# [The problem]
Your task is to retype, exactly and without pictures, the line holding "Task: Reply to serina's tweet" and each line that follows it to the end of the entries.

# [Material for this exercise]

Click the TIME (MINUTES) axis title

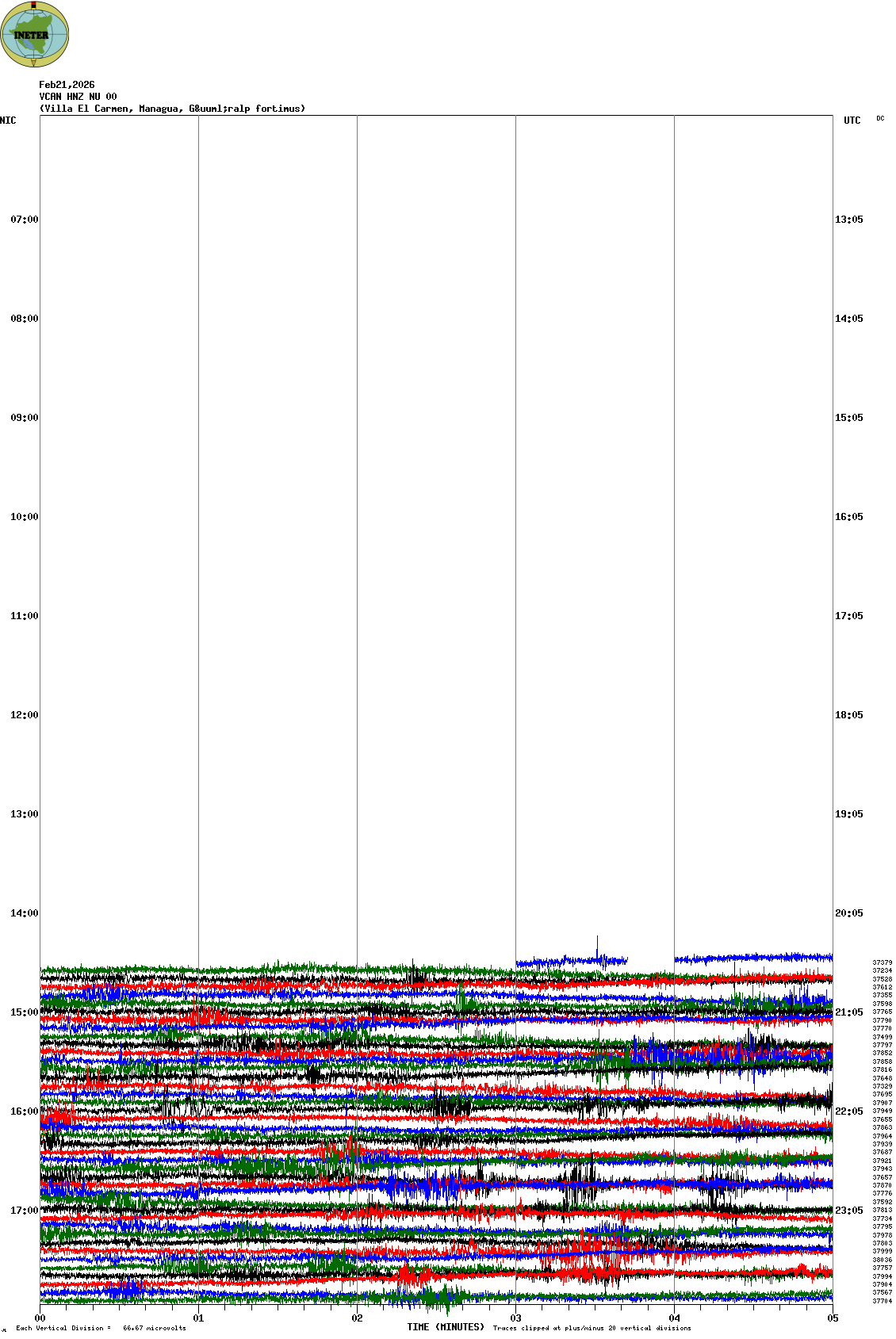[446, 1327]
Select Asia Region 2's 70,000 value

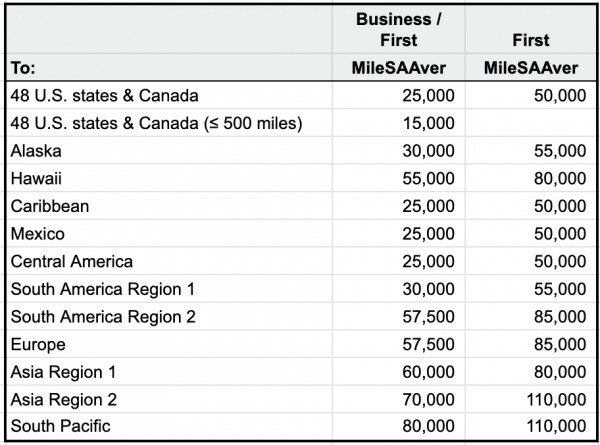coord(429,399)
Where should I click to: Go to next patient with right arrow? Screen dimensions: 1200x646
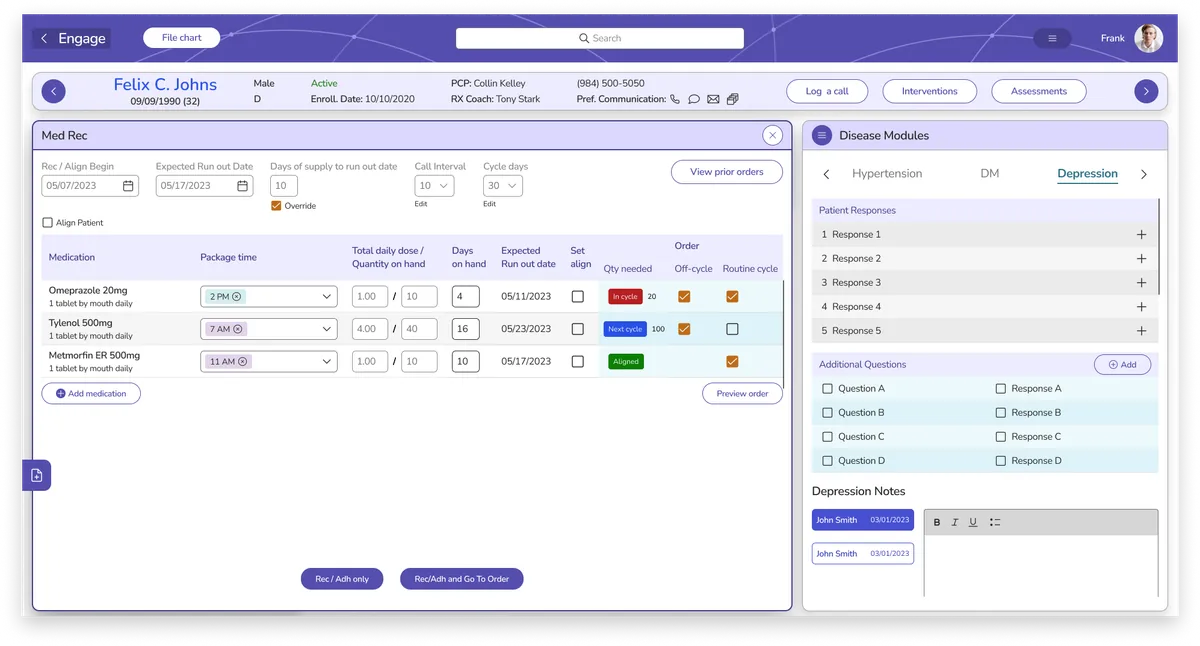click(x=1146, y=91)
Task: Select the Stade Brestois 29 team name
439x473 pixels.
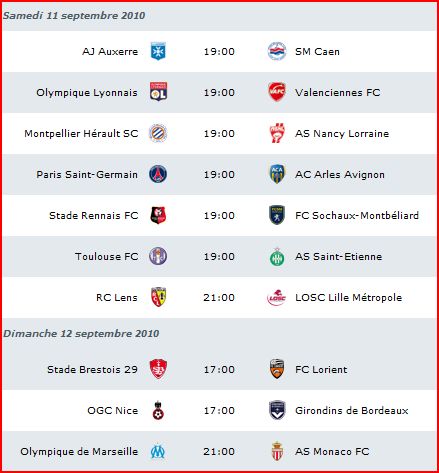Action: coord(92,369)
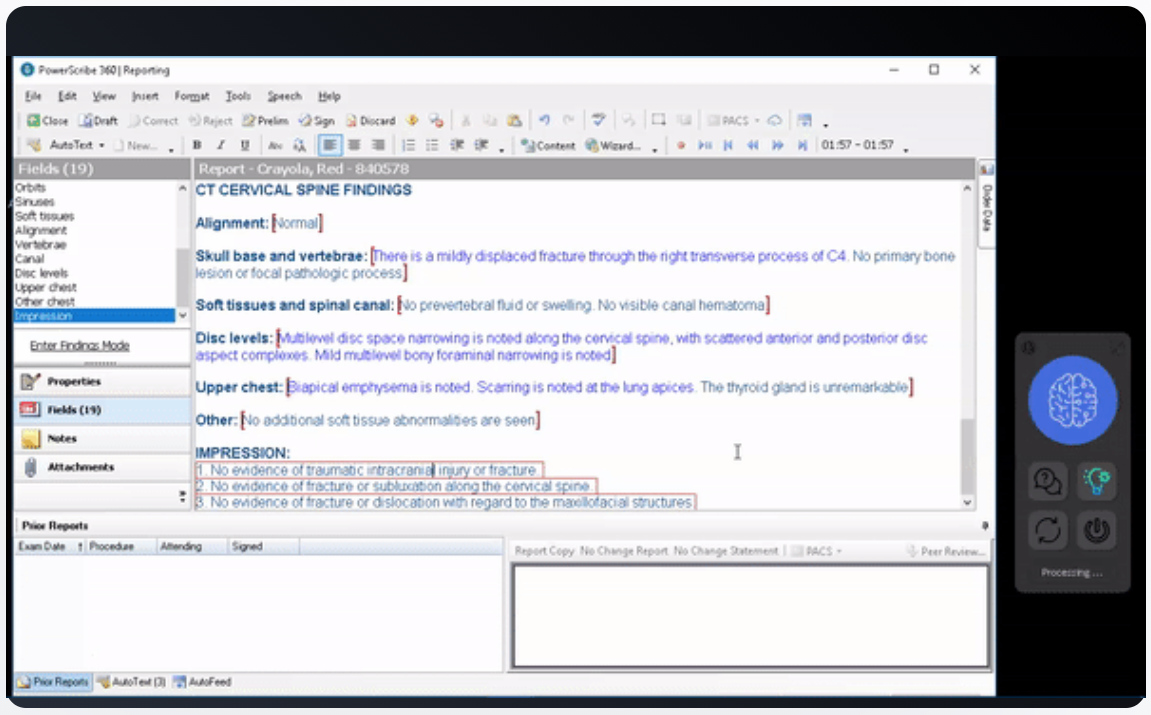Viewport: 1151px width, 715px height.
Task: Sign the report with the Sign button
Action: (x=316, y=121)
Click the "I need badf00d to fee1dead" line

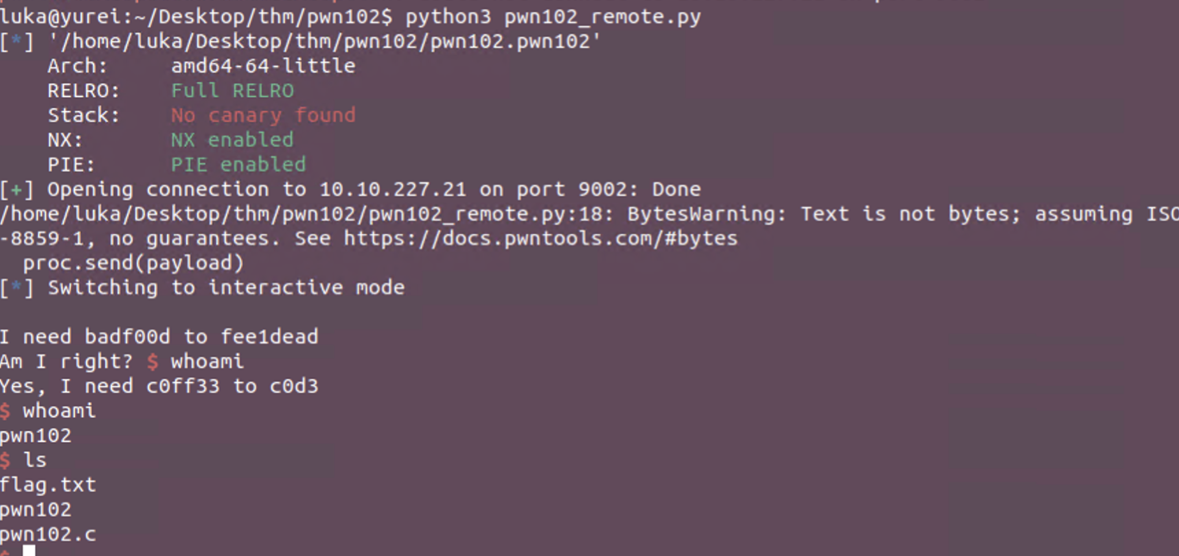point(159,337)
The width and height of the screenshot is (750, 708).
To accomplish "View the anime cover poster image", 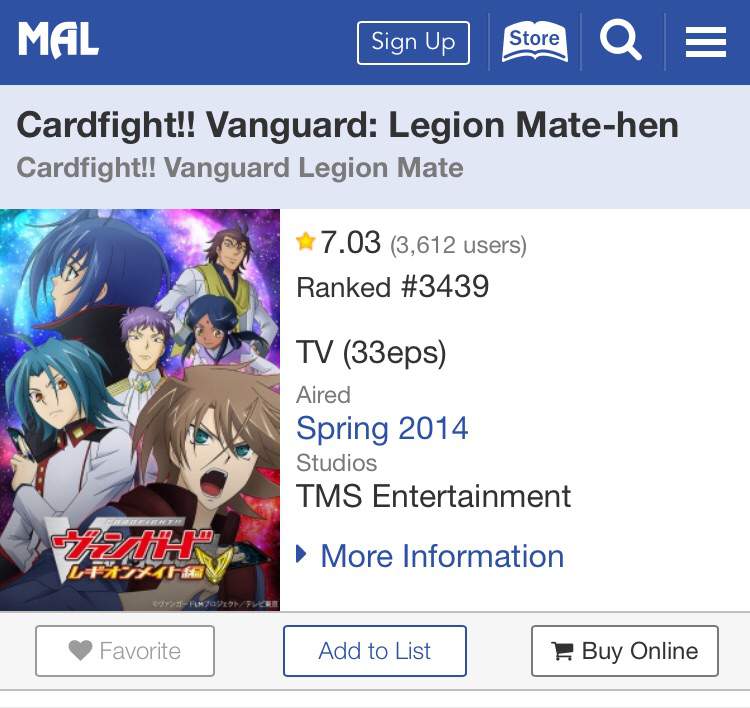I will coord(140,409).
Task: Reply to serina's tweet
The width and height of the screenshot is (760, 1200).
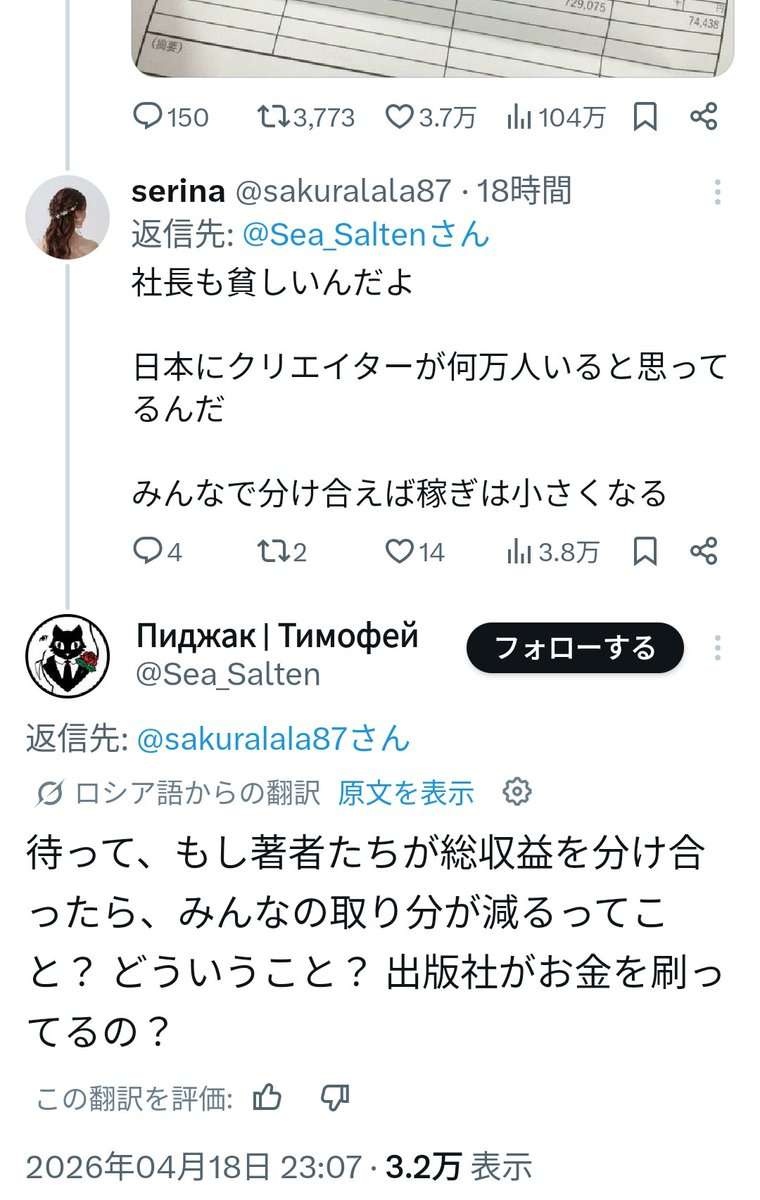Action: click(147, 551)
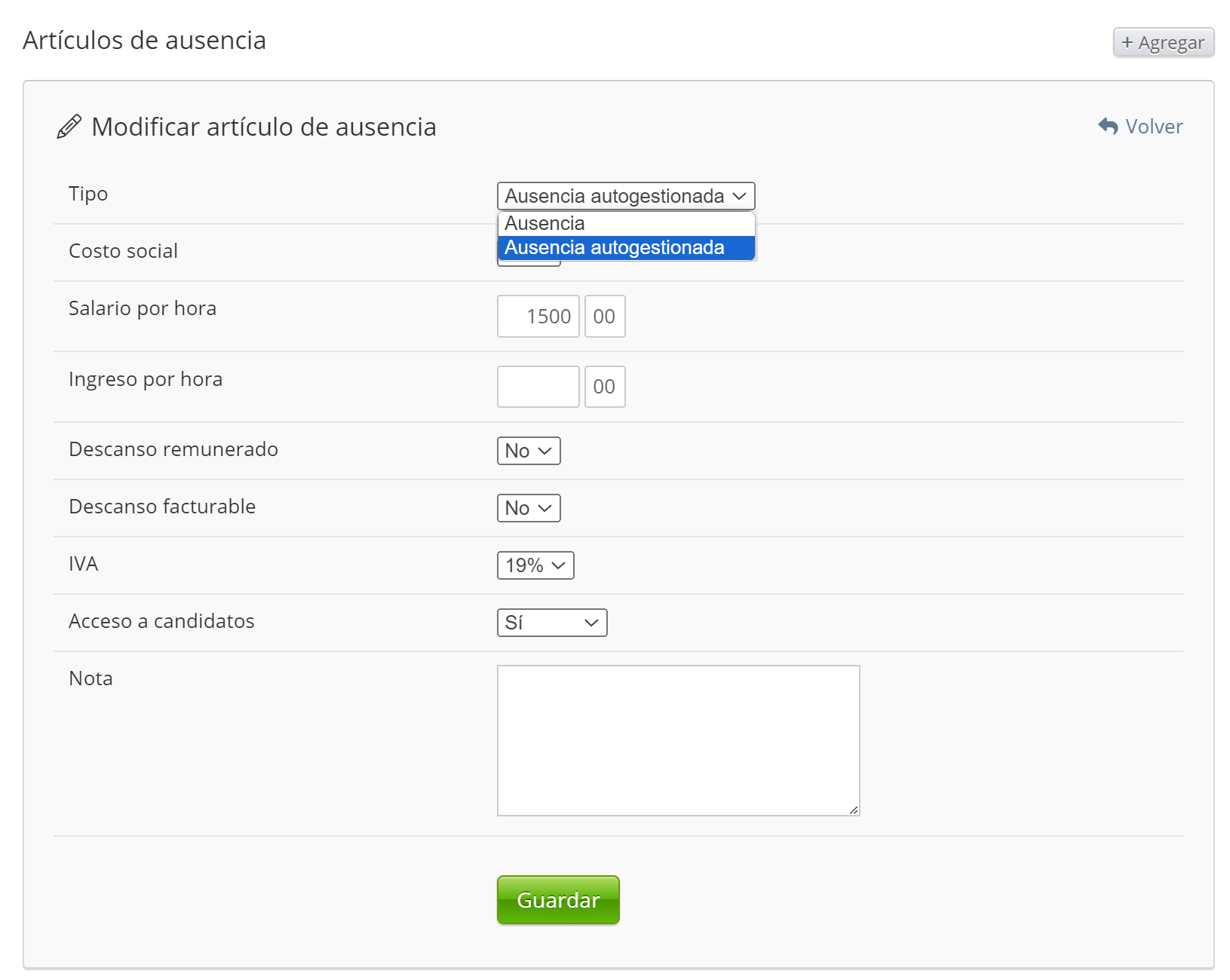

# [Reply to the exercise]
Task: Reply to serina's tweet
The width and height of the screenshot is (760, 1200).
Action: click(147, 551)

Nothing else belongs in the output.